Associations are the neutral ground to build trails, visitor passports and co-owned calendars. They can align campaigns and standardise basics (safety brief, FOH handovers, email capture).
One site is one voice; ten sites become a destination. Treat joint programming as a route-to-market tool that drives multilayered value for all. Higher on-site conversion and a larger, shared CRM that compounds into digital D2C between visits.
For LEPs, DMOs & government
Co-fund visitor economy plays for high ROI.
The growth headroom in tourism that distilleries represent is a direct way to boost local communities. Distilleries sit in mostly in rural/remote places (56.6% rural; 7.8% remote). These sites also hire locally (86.8% source ≥75% of staff within 50 miles).

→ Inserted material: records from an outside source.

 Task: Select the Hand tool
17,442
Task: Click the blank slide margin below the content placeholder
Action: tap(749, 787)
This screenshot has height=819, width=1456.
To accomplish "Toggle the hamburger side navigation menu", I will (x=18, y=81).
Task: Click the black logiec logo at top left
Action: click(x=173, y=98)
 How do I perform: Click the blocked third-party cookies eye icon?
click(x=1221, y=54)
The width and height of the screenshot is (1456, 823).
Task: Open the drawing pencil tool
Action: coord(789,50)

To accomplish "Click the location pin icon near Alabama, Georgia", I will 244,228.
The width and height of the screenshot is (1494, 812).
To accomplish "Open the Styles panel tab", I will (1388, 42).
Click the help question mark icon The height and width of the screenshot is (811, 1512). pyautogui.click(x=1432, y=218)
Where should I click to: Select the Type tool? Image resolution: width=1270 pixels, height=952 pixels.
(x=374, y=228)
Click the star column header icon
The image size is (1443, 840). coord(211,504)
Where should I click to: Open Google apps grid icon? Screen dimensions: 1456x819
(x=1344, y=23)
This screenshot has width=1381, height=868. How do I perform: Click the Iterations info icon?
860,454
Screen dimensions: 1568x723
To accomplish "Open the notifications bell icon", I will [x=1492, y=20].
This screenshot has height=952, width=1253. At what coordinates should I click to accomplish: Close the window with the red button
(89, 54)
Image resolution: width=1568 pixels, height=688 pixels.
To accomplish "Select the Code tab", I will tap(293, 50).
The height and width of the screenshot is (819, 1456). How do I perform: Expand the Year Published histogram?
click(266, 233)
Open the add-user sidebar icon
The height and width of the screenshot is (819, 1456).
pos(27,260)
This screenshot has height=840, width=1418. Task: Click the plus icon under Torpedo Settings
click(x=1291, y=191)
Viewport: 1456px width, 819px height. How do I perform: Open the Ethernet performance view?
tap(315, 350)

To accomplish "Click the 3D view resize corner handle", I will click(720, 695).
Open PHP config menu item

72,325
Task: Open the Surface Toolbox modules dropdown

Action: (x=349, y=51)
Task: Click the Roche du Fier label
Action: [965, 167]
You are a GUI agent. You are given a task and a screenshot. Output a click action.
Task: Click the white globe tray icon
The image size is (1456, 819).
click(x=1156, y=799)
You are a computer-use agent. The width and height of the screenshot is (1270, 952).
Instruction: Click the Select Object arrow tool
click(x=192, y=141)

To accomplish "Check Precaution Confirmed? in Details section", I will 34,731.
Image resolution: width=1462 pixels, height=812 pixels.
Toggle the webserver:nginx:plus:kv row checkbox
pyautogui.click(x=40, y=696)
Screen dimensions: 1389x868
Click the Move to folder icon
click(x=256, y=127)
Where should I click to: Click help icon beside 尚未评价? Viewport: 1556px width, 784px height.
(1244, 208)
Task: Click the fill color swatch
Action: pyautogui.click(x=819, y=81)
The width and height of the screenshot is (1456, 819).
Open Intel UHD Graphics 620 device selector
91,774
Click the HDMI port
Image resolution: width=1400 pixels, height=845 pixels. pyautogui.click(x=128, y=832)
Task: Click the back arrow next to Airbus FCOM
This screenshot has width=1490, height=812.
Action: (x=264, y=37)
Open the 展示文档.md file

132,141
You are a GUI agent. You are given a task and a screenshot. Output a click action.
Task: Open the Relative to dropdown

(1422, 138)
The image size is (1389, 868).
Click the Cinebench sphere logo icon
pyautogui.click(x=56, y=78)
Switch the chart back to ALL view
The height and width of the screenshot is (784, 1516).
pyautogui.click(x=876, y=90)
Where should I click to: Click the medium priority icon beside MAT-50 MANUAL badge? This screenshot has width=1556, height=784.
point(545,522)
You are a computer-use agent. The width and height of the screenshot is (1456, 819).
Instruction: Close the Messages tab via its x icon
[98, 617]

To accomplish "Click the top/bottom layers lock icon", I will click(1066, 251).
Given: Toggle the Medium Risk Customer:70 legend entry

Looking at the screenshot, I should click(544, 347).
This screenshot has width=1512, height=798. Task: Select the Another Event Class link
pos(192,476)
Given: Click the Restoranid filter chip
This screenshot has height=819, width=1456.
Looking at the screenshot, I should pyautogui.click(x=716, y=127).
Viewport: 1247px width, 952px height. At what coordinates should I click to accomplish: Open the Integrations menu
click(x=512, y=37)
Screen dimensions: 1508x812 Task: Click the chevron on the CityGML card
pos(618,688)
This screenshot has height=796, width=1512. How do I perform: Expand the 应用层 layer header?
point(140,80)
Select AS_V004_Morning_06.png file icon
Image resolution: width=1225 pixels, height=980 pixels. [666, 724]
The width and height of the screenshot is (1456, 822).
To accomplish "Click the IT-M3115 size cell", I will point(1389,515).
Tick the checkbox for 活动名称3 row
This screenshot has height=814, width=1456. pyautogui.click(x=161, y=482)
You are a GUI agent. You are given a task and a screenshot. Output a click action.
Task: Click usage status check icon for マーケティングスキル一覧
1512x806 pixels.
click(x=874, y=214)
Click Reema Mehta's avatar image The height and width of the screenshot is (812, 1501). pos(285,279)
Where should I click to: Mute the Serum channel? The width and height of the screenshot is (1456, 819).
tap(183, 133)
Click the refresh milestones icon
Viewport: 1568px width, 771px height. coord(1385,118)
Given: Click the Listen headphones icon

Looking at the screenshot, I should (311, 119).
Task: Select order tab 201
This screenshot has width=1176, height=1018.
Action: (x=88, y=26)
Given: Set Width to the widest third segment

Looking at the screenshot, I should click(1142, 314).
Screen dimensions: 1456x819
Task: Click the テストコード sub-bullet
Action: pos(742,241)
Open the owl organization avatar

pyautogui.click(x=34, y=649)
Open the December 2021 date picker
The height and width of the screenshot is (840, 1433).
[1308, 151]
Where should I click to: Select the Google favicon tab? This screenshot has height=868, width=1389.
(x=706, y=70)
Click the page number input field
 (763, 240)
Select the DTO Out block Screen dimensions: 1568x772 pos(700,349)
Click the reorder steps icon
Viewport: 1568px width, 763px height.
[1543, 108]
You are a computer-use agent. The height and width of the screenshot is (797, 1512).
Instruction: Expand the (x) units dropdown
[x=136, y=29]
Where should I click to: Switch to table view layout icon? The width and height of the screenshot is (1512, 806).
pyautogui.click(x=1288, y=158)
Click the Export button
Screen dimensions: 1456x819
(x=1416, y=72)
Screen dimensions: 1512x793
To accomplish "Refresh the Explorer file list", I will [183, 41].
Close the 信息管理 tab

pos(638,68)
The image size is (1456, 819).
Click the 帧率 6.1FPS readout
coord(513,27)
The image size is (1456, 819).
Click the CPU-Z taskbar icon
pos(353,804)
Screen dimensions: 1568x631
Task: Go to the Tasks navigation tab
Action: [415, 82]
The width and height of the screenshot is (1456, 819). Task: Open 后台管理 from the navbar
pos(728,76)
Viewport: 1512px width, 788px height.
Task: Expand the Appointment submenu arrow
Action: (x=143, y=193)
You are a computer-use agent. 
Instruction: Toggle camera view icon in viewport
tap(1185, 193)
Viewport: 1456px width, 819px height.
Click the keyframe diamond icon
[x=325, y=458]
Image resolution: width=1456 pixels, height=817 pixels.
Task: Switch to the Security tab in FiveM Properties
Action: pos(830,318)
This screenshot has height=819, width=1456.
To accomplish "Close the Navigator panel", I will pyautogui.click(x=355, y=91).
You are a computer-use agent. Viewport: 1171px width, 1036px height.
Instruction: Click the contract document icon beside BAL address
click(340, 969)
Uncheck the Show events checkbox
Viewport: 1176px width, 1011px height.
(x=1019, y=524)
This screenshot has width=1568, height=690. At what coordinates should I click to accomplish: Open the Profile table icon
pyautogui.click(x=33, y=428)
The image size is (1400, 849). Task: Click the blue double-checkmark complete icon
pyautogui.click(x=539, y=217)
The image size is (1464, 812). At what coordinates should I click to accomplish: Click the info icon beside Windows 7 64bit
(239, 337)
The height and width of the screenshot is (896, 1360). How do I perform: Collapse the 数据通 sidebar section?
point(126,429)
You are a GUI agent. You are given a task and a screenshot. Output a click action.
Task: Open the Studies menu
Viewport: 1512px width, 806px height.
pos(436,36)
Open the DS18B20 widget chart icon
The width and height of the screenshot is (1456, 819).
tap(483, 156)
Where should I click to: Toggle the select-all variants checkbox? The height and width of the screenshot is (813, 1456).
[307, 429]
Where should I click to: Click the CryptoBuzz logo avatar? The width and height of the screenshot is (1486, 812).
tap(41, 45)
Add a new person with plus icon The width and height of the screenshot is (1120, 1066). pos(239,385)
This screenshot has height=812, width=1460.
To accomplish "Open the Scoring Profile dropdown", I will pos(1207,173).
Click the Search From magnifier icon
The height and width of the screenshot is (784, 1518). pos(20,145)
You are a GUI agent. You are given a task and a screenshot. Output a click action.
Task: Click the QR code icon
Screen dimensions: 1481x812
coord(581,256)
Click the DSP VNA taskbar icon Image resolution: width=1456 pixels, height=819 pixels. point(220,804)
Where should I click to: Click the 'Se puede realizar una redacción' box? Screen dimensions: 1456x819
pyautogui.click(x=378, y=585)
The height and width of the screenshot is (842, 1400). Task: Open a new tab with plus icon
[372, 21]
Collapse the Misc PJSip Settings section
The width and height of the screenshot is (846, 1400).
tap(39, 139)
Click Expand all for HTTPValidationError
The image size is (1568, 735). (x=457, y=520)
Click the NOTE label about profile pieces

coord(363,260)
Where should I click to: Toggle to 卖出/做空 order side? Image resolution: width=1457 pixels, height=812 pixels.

Given the trickle down effect of visitors spending in local hospitality, combined with the way the distillery employs, participates and integrates into its community year round – a huge % of every extra visitor pound recirculates on the doorstep.
Back campaigns that turn distilleries into mapped destinations. Assist with signposting, trails and creating joint calendars. Celebrate them in regional drives. It’s a fast path to increasing incremental spend in towns and supply chains around the sites actually generating the value.
Use tourism to accelerate sustainability. One budget, two wins.
The sector has already acted and is pursuing environmental measures. The most cited bottleneck preventing more is infrastructure cost (25.6%). Where tourism matters, producers are incentivised to show visible, practical steps because visitors see (and reward) them.
If there is a way to co-fund eco-visible visitor upgrades, one grant stream will deliver two policy goals – lower footprints and stronger local demand.